__Instruction__.
Write out the material word for word, from its first line through the line that contains "click(x=16, y=680)", including both ends. Leave out the pictures.

__The input__.
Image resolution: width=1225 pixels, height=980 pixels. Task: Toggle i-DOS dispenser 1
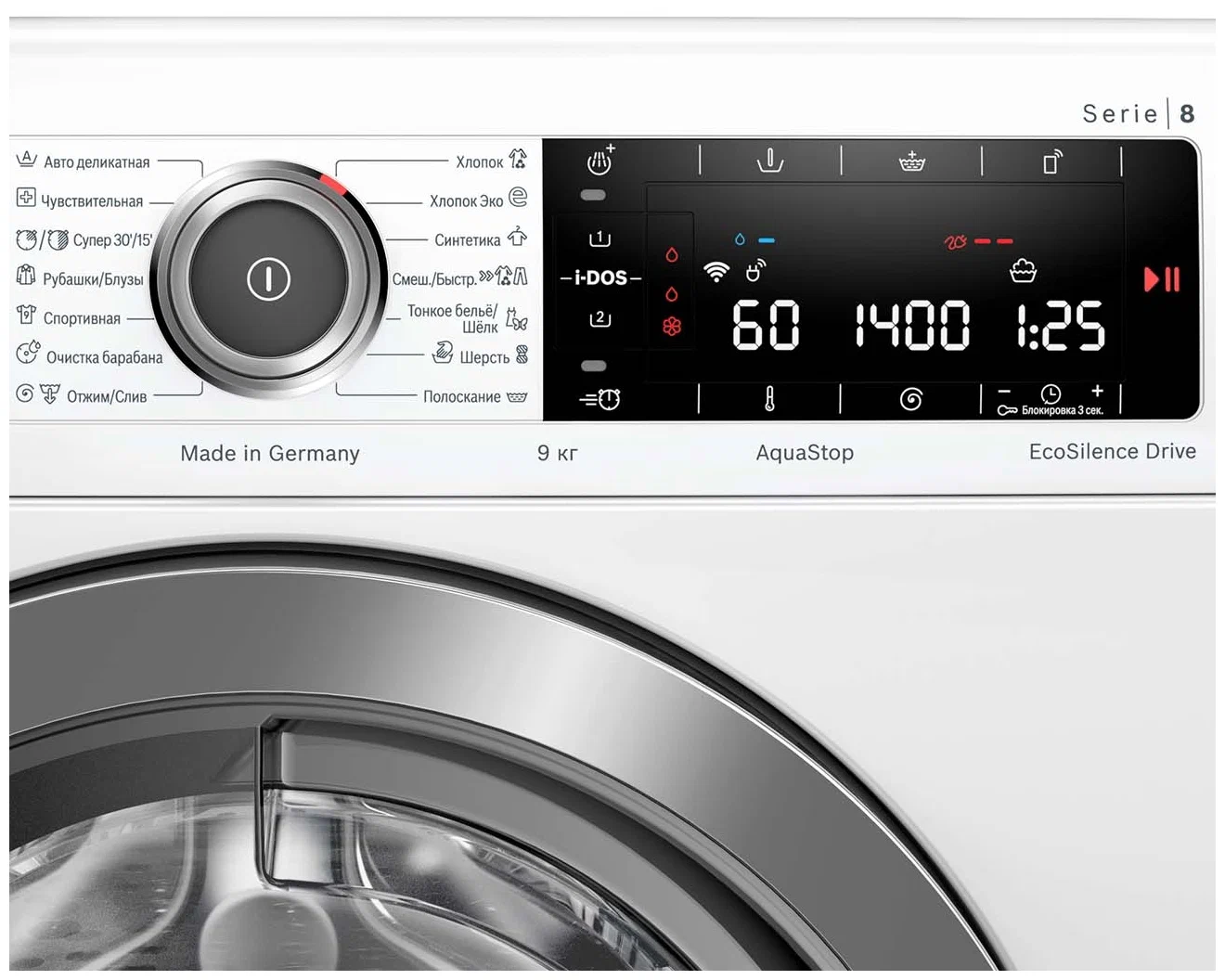[x=600, y=239]
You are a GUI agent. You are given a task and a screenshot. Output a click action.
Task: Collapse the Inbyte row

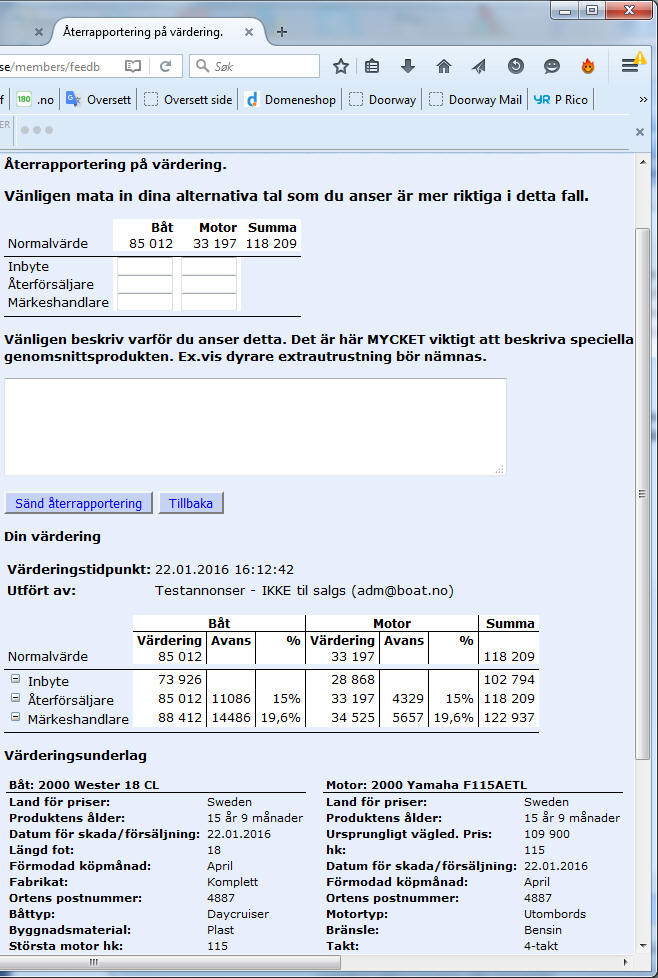click(x=16, y=680)
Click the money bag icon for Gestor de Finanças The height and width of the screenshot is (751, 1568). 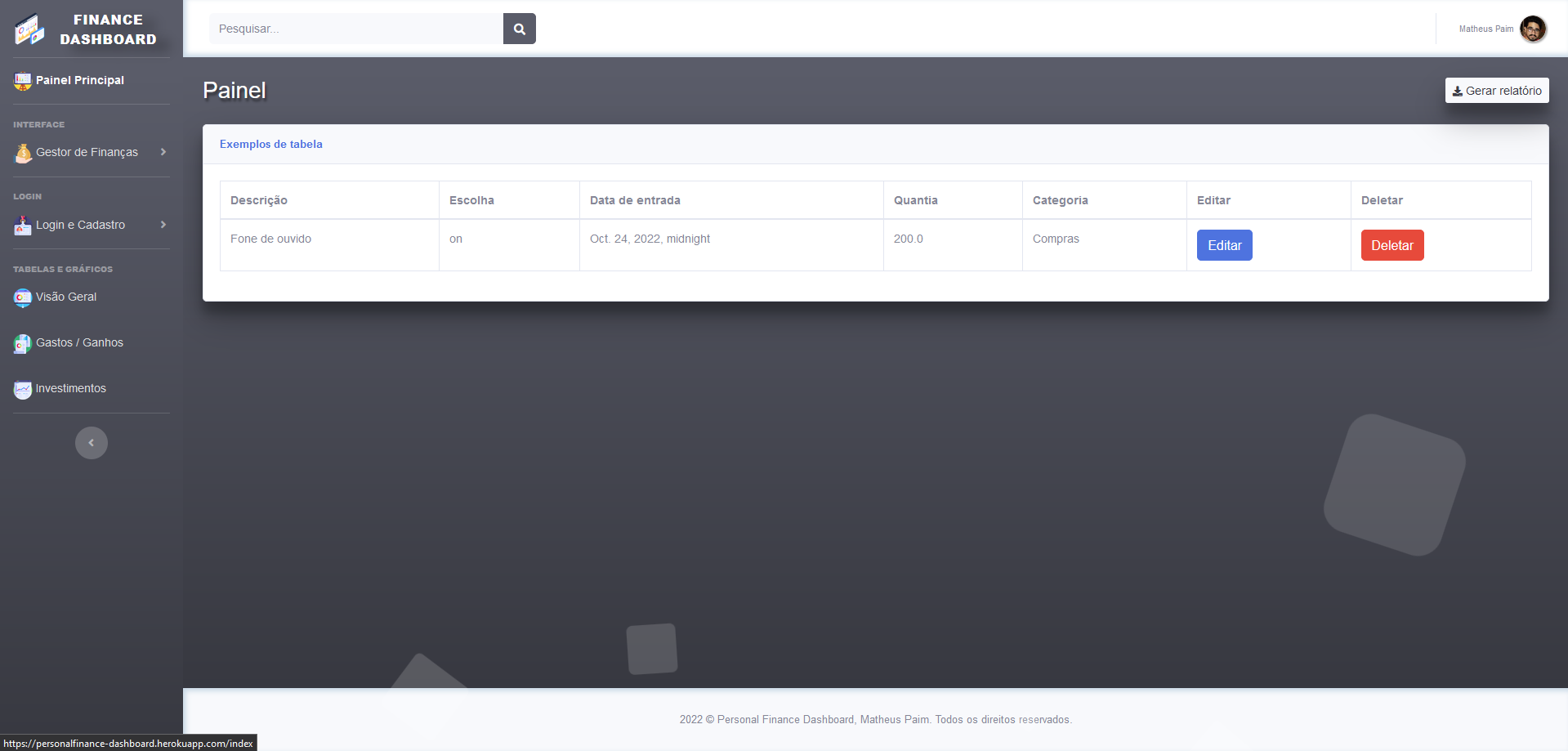click(x=22, y=152)
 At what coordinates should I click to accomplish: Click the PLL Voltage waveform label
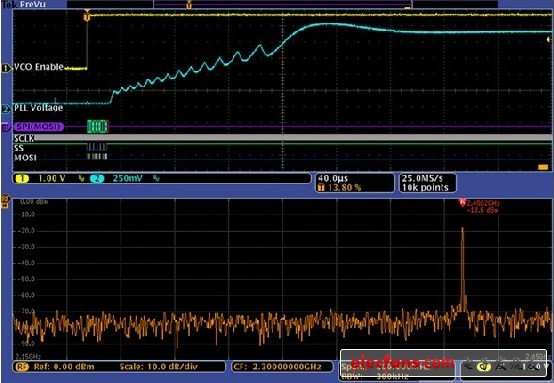coord(39,108)
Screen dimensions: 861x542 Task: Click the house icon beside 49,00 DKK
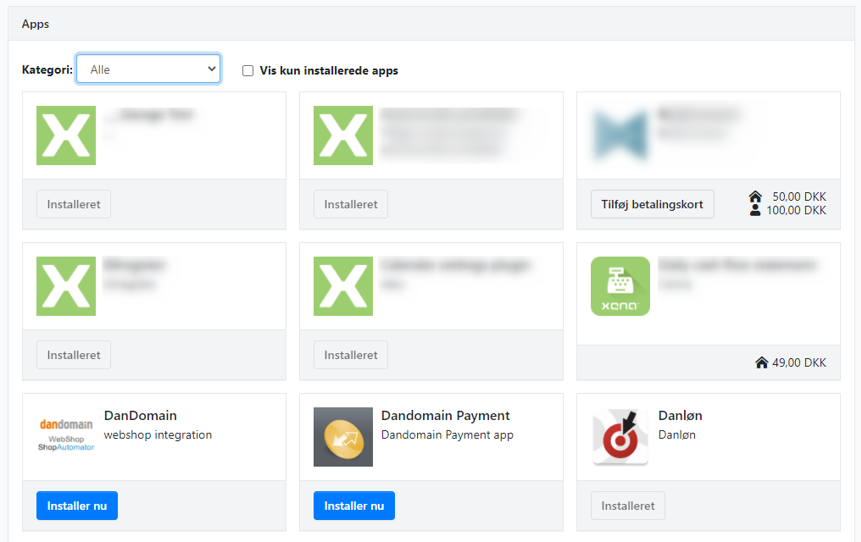(761, 363)
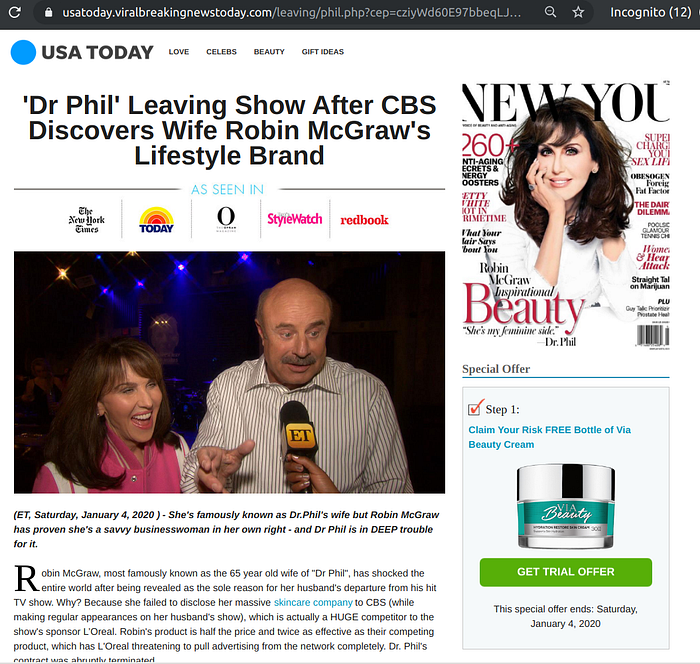Image resolution: width=700 pixels, height=664 pixels.
Task: Click the StyleWatch logo
Action: (x=295, y=219)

__Task output__.
Image resolution: width=1225 pixels, height=980 pixels. Task: Toggle i-DOS dispenser 1
[x=600, y=239]
You are a GUI agent. You are given a task and a screenshot. Output a click action.
Task: Collapse the Inbyte row

click(x=16, y=680)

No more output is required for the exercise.